Não se compra uma coisa pela sua funcionalidade, mas por uma constelação de motivos, funcionais e emocionais, caoticamente agrupados. Tampouco, não se prefere uma marca pela coisa essencial que ela representa, mas por uma miríade de fatores racionais e emocionais, impossíveis de se conjugar.

Mas supondo que seja possível amar, de amor, uma coisa ou uma marca, por que será que é preciso amar, de amor, a sua essência e não seus detalhes, ou um detalhe que talvez seja ele, sim, um denominador comum de paixão entre nossos consumidores?

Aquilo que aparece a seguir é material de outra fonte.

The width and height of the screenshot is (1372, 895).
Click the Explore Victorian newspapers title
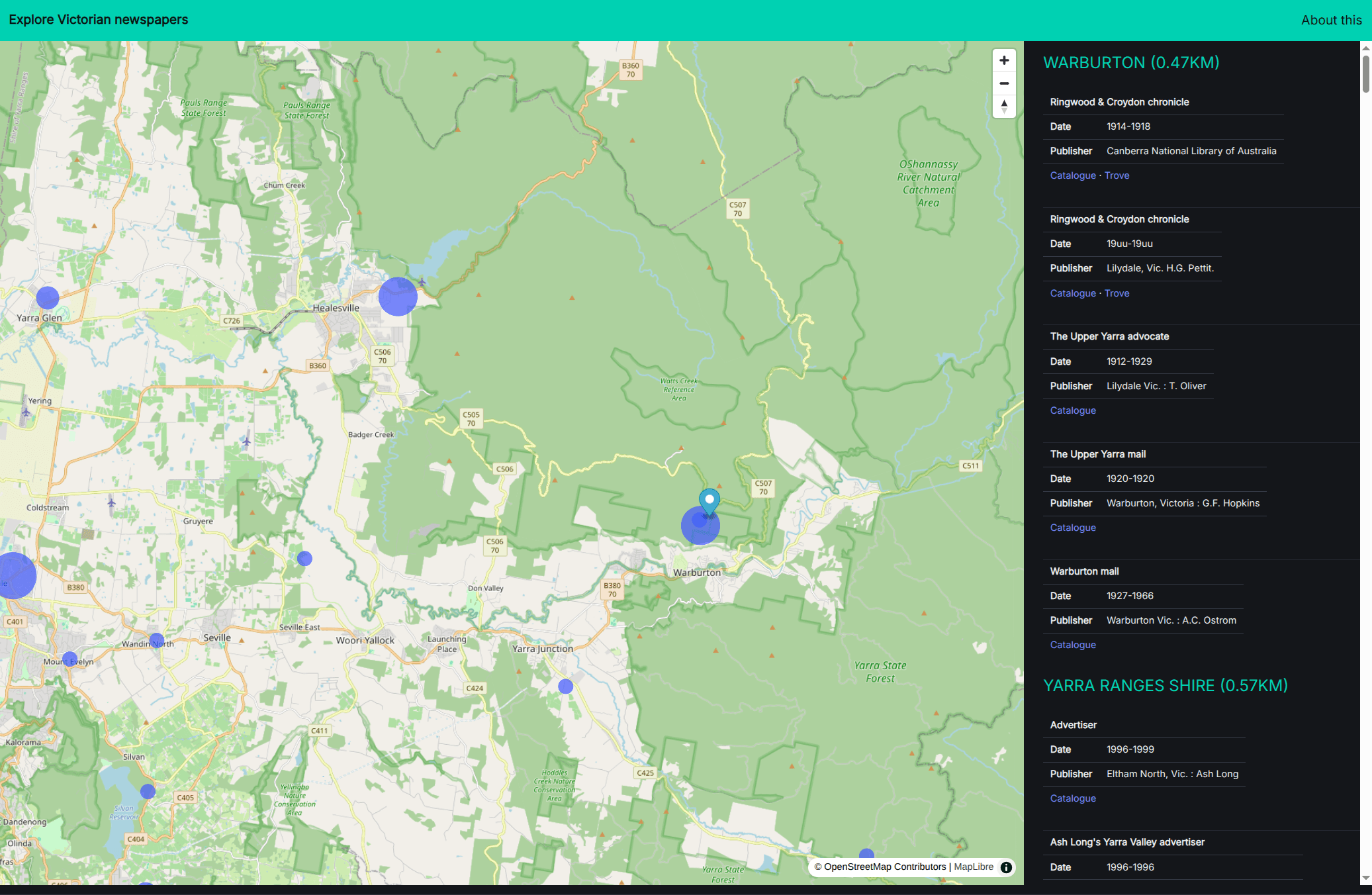99,20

Será que, em vez de comunicar de uma marca uma essência ficcional, não poderíamos comunicar caretas, covas, resmungos e gestos? E se a propaganda pudesse falar de suas pequenas superfícies deliciosas ao invés do âmago utópico?

Eddie: Senti sua falta. É verdade. Senti sua falta como nada antes me faltou a vida inteira. Eu não parava de pensar em você, o tempo todo, dirigindo. De te ver. Por vezes, só uma parte de ti.
May: Que parte?
Eddie: Seu pescoço.
May: Meu pescoço?

Eddie: É.
May: Faltava-lhe meu pescoço?

Sam Shepard no filme Fool for Love (1985)

Publicado originalmente no Meio e Mensagem de 16/10/2010

8 thoughts on “Posicionamento de marca: essência ou detalhe

  1. Perfeito! Essa mania que temos de querer dar vida pra coisas que são de nossa autoria acaba nesse blá blá blá marketês… Essência de marca é o cacete!

  2. Caraca bom velhinho mocinho, essa foi boa. Sam Shepard… Nós amamos vc, e nem sei qual é sua essencia, nem interessa, nem vc sabe, nem vc deveria saber. Filosofia moderna a serviço dos amigos e do sabão. Sorte do sabão e dos amigos.